Verbal labels for likelihood are entirely appropriate for the communication of single probabilities that are vague or uncertain, that is, when the likelihood of an outcome is not precisely known [45, 46]. Thus, during the 2003 Severe Acute Respiratory Syndrome (SARS) crisis, it was appropriate to describe the risk of contracting this hitherto unknown disease on an airplane as “low” [47]. This type of use takes advantage of the positive qualities of verbal labels (ease of use and implicit communication of uncertainty) without incurring any of the costs of these labels incurred by their “vague” or indeterminate quality. When more than one likelihood is communicated for the purposes of combination or comparison (as in the Down syndrome example above), verbal labels are inappropriate because of the variability in interpretation. This is particularly true when the outcomes described range from very low-probability events (e.g., the possibility of a birth defect) to relatively high-probability events (e.g., the possibility of a positive test result).

Numerical representation of likelihood

One general conclusion arises from the research on verbal probability labels: if precise information about likelihood is available, the precision of a numerical representation is appropriate. Of course, the alternative also holds true: numerical representations of probability should not be used if probability is vague or uncertain. As Wallsten [48] argues, the use of numerical probability to represent vague or unknown likelihood results in an unwarranted assumption (on the part of the decision maker) about the precision of the probability estimate. This is particularly important because decision makers prefer options with precise probabilities over those where likelihood is vaguely specified [49] and, thus, tend to prefer options with likelihood described numerically over those where less precise verbal labels are used. Using a numerical representation, therefore, can bias the evaluation of an alternative based on the (possibly incorrect) assumption that the probability is precisely known. It is, of course, possible to indicate uncertainty in a numerical probability by specifying a range instead of a single value (e.g., between 10% and 40%) or by applying an adjective such as “approximately” to a numerical probability estimate (e.g., approximately 20%). However, little research has been done on the implications of these strategies for the interpretation of risk communications, and it remains a question whether either or both of these methods appropriately counteract the implied precision of the numerical representation. For vague or uncertain probabilities, therefore, numerical representations should be avoided, and, for probabilities that can be precisely specified, numerical representations are preferred.

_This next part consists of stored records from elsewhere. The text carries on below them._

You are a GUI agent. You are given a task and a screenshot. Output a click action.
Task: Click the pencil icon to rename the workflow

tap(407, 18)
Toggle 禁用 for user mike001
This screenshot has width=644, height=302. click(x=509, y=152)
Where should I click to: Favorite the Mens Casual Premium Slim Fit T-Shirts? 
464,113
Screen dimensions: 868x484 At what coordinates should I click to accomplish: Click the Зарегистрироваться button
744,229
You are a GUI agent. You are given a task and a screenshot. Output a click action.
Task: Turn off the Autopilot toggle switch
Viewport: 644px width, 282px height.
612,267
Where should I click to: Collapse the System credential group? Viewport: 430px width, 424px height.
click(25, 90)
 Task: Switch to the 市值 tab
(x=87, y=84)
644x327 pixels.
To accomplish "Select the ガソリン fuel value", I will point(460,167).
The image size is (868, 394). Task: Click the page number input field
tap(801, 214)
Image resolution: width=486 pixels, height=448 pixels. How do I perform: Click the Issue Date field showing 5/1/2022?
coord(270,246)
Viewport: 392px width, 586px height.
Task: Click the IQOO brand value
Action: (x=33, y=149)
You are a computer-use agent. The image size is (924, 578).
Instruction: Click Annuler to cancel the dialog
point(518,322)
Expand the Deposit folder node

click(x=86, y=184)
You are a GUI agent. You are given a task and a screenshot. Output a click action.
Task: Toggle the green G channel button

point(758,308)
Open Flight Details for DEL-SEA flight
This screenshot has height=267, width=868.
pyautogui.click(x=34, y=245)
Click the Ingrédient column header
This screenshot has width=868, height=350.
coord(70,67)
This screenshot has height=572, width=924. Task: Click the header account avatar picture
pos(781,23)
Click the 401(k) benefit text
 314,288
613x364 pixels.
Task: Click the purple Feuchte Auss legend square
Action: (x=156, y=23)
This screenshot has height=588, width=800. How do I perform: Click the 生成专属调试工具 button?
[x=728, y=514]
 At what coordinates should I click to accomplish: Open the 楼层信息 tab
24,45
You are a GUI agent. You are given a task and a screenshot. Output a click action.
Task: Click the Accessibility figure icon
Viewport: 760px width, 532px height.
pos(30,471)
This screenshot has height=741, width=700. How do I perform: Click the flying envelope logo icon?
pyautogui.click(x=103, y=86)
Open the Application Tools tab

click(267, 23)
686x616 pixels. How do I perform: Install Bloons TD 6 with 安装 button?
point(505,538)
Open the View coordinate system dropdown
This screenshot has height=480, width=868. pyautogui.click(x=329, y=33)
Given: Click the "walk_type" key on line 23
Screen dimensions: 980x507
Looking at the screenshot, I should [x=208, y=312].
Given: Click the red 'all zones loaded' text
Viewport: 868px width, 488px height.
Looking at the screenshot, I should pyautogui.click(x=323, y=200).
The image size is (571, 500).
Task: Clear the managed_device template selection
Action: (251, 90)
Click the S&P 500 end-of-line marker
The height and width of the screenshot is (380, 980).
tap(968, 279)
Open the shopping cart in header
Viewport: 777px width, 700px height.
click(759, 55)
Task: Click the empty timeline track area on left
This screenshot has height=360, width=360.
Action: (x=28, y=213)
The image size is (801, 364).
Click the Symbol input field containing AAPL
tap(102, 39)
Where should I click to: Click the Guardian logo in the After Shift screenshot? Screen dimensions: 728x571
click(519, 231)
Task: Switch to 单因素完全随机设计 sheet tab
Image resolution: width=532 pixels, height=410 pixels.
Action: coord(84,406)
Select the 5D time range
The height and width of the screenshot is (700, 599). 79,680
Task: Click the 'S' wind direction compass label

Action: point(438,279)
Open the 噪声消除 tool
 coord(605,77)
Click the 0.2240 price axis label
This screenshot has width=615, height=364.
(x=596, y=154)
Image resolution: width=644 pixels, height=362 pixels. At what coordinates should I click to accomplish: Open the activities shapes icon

Numerical representations of likelihood come in a wide variety of forms. The most common of these are single-event probability (e.g., 0.05), percent (e.g., 5%), frequency (e.g., 5 in 100), and absolute frequency (e.g., 600). The first three of these representations incorporate information about the likelihood of both occurrence and nonoccurrence (because the likelihood of nonoccurrence is the inverse of each, 0.95, 95%, or 95 in 100 respectively). The last representation indicates only the number of times the outcome occurs (or is expected to occur) and does not offer any information about nonoccurrences. In a direct comparison of these formats, Brase [50] found that frequencies (e.g., 5 in 100, which he terms “simple frequencies”) are perceived as clearest and easiest to understand, followed by percent format (e.g., 5%). Single-event probabilities (e.g., 0.05) are perceived as the most difficult to understand. These data are consistent with studies of statistical reasoning, which indicate that frequency presentations facilitate understanding of data [51–53]. Thus, based both on perception and on actual performance, frequency presentations of likelihood information are better than other formats.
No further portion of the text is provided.